EXERCISE DIRECTIONS: Copy out everything in the material from the line containing "1184x786 pixels." down to the line containing "[x=7, y=82]", both included, with no changes.

========================================================================

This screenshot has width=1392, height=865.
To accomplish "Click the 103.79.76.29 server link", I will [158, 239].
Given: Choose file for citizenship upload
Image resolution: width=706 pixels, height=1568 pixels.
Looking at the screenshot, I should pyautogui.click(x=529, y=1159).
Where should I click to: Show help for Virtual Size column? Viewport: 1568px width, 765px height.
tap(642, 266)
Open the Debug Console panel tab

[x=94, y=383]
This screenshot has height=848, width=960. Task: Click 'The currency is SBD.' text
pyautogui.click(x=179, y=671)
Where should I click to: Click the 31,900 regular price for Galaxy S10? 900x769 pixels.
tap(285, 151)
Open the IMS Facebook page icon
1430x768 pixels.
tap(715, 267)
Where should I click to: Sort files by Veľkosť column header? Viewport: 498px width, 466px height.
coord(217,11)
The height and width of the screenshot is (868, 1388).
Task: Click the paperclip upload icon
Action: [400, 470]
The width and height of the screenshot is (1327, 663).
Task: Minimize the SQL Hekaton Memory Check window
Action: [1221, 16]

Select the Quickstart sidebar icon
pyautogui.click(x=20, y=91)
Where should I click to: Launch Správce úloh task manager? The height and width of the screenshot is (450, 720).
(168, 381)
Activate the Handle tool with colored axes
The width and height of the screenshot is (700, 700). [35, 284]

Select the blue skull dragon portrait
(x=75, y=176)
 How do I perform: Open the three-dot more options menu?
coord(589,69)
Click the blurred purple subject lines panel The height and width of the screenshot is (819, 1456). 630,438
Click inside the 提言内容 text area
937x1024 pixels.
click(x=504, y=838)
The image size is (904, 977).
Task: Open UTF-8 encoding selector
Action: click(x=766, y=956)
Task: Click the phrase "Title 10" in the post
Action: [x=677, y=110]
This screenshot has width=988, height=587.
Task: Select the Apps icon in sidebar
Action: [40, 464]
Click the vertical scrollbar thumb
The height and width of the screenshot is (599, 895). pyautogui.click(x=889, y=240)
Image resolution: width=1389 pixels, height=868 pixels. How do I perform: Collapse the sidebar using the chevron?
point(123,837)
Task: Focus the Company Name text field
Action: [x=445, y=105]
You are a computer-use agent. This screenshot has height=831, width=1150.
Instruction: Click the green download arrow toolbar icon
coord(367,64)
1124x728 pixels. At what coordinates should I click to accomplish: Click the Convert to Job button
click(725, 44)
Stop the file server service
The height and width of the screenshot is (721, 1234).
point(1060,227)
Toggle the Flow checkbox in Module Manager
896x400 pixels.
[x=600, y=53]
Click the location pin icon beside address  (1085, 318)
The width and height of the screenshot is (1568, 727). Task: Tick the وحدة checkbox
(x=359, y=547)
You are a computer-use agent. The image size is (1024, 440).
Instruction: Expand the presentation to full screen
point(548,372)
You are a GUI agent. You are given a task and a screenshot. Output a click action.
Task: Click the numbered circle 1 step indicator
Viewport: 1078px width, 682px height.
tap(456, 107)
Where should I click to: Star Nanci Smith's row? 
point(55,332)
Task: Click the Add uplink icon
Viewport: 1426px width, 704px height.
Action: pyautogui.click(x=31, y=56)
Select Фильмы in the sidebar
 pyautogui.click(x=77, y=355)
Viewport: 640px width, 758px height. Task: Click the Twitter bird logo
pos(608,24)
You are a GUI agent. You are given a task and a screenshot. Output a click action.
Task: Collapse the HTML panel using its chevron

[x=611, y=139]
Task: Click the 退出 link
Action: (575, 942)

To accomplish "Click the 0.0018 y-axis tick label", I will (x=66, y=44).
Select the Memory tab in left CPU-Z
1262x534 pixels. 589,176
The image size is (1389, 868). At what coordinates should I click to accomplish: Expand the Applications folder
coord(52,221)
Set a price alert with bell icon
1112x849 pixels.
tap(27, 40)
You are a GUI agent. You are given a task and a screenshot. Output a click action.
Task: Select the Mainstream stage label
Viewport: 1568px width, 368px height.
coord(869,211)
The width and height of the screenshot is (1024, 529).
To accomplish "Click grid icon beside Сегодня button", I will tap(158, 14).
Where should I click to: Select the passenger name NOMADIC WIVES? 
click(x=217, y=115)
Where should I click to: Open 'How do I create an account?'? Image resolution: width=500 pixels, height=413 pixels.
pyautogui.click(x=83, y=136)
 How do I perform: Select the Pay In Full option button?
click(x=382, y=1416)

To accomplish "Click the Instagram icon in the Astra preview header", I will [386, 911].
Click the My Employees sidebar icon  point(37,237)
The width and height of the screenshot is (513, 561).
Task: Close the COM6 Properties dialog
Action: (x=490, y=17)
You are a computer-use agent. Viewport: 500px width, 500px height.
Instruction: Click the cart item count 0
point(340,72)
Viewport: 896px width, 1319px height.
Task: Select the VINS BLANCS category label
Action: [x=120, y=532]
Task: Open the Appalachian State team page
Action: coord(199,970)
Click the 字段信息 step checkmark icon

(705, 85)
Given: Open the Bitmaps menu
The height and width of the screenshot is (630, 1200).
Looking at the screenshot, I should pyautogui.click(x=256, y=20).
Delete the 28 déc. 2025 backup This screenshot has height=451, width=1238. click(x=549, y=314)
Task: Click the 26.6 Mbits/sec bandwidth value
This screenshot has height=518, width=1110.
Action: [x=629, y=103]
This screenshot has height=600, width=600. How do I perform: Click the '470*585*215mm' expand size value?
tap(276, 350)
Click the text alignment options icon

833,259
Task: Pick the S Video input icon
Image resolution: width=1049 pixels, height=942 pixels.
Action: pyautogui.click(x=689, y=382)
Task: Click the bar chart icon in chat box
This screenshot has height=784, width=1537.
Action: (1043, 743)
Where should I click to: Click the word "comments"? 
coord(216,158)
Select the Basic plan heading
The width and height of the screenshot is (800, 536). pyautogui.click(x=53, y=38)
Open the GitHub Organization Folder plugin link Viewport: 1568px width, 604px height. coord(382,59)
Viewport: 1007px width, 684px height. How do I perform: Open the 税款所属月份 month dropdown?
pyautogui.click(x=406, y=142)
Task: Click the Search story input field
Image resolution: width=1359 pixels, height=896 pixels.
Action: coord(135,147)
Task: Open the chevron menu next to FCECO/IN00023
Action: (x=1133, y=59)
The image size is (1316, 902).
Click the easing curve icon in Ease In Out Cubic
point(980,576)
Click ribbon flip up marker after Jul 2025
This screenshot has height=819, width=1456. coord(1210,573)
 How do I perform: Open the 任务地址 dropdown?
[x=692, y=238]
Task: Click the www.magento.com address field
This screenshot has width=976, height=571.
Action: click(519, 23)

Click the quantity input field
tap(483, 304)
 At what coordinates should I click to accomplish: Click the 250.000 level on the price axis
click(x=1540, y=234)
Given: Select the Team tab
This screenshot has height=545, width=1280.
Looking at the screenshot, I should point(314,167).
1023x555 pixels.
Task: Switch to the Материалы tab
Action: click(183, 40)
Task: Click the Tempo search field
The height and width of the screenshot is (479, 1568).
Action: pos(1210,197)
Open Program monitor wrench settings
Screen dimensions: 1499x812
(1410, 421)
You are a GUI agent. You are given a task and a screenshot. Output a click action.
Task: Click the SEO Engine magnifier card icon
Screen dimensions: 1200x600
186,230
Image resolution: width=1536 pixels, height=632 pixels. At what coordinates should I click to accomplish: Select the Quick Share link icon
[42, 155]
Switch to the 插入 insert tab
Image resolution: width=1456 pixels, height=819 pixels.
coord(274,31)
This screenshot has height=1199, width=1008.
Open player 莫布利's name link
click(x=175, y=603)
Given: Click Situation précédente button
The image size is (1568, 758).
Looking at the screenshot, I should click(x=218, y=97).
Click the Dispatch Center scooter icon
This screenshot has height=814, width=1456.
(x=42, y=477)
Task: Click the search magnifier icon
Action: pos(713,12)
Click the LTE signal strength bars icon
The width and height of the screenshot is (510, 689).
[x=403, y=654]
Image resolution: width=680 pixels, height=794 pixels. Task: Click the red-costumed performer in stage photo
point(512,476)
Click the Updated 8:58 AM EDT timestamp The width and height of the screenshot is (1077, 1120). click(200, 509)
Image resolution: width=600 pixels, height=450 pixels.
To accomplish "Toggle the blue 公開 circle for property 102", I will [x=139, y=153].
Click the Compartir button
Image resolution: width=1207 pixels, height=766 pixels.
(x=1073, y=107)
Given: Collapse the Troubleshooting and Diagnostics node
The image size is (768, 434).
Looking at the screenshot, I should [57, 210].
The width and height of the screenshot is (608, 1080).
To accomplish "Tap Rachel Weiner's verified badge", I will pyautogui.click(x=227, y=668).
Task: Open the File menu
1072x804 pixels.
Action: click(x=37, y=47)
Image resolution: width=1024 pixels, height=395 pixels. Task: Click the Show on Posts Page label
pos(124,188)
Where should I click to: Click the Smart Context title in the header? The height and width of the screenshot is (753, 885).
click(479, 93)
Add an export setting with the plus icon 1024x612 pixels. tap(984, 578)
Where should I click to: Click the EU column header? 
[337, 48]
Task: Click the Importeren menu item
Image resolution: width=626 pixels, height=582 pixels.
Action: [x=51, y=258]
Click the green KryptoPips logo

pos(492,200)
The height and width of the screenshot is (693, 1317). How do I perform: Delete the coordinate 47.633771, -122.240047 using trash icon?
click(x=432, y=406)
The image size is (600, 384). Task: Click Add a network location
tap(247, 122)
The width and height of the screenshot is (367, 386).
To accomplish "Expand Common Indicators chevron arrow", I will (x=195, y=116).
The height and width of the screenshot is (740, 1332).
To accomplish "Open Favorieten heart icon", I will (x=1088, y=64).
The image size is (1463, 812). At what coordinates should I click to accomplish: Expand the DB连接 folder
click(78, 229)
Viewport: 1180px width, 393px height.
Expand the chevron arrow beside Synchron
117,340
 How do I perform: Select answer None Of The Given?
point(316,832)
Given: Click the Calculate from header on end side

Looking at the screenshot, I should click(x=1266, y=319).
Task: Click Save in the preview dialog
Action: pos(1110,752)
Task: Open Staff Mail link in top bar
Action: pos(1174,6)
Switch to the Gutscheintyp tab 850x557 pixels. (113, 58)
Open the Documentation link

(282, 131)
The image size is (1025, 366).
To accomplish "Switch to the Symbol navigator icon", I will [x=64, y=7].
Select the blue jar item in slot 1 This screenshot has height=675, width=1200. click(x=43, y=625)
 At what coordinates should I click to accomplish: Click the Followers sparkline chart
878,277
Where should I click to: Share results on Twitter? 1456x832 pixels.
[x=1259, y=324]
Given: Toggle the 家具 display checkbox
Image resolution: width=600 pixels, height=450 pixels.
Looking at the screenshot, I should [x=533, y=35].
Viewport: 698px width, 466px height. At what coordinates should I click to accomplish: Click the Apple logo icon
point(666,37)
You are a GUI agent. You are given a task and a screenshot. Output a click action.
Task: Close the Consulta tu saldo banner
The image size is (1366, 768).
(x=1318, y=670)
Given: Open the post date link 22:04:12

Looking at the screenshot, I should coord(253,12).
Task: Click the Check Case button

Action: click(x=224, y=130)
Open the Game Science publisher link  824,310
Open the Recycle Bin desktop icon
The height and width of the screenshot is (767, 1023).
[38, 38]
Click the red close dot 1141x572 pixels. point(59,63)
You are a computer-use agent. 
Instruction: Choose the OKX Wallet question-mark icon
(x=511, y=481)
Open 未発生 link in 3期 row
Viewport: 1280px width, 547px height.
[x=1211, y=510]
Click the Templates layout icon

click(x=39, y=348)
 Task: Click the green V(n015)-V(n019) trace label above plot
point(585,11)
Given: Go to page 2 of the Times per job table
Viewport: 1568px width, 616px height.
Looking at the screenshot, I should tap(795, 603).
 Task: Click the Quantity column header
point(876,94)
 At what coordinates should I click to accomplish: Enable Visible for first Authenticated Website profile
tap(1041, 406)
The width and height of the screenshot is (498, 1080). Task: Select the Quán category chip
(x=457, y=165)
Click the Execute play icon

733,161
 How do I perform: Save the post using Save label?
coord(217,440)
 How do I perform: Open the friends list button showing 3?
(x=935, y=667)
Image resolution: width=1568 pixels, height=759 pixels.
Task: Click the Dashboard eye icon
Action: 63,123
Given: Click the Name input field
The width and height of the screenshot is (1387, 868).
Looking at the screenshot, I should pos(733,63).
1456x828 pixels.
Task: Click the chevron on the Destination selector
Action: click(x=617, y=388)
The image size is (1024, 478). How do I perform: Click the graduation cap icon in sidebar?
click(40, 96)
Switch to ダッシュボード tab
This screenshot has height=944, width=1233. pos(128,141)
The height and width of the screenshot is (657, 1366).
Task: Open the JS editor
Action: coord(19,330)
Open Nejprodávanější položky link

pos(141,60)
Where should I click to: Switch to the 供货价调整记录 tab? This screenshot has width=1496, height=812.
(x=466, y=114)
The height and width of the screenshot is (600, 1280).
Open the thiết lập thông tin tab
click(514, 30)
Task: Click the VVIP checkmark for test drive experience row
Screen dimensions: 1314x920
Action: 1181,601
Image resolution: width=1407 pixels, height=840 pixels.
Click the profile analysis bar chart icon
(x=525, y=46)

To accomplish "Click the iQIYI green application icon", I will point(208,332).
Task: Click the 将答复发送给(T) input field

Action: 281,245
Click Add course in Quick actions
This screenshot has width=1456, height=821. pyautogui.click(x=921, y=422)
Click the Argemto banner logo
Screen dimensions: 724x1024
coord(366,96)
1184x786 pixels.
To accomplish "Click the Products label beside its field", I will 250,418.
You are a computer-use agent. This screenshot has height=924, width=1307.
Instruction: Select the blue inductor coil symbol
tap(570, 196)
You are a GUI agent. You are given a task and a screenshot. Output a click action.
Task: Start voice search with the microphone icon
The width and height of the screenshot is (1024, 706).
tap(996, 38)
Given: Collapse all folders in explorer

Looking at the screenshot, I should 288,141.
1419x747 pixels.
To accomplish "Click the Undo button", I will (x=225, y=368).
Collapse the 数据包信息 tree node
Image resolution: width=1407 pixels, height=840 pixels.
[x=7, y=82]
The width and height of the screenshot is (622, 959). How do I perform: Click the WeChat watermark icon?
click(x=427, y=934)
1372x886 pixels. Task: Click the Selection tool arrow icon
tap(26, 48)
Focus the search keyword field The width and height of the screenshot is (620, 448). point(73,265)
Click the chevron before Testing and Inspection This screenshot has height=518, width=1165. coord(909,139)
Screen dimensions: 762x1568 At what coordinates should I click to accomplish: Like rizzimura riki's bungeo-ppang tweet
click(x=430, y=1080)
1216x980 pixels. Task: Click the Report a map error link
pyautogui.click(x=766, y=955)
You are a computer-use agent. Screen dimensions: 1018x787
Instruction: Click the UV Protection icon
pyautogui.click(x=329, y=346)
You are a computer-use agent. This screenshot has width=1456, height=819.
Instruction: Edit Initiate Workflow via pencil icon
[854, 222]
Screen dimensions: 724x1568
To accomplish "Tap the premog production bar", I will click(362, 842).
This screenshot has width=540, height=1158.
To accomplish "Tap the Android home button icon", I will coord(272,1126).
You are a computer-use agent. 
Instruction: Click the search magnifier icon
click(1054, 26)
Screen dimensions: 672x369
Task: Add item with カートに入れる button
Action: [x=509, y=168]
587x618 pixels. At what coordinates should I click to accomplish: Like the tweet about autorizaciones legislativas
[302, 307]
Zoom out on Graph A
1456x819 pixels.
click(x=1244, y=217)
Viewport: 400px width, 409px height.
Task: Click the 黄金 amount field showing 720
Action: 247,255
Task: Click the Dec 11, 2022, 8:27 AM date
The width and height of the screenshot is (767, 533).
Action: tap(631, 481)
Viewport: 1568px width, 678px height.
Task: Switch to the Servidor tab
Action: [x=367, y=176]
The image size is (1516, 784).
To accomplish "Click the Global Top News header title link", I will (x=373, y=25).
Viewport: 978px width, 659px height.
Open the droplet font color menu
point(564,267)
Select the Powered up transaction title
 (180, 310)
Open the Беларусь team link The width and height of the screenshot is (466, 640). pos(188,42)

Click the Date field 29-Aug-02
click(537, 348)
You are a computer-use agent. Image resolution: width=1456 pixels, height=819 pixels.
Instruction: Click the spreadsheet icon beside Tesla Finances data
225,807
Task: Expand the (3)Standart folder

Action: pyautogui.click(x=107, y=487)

========================================================================

RESULT BELOW:
1184x786 pixels.
To accomplish "Click the Products label beside its field", I will 250,418.
You are a computer-use agent. This screenshot has height=924, width=1307.
Instruction: Select the blue inductor coil symbol
tap(570, 196)
You are a GUI agent. You are given a task and a screenshot. Output a click action.
Task: Start voice search with the microphone icon
The width and height of the screenshot is (1024, 706).
tap(996, 38)
Given: Collapse all folders in explorer

Looking at the screenshot, I should 288,141.
1419x747 pixels.
To accomplish "Click the Undo button", I will (x=225, y=368).
Collapse the 数据包信息 tree node
Image resolution: width=1407 pixels, height=840 pixels.
[x=7, y=82]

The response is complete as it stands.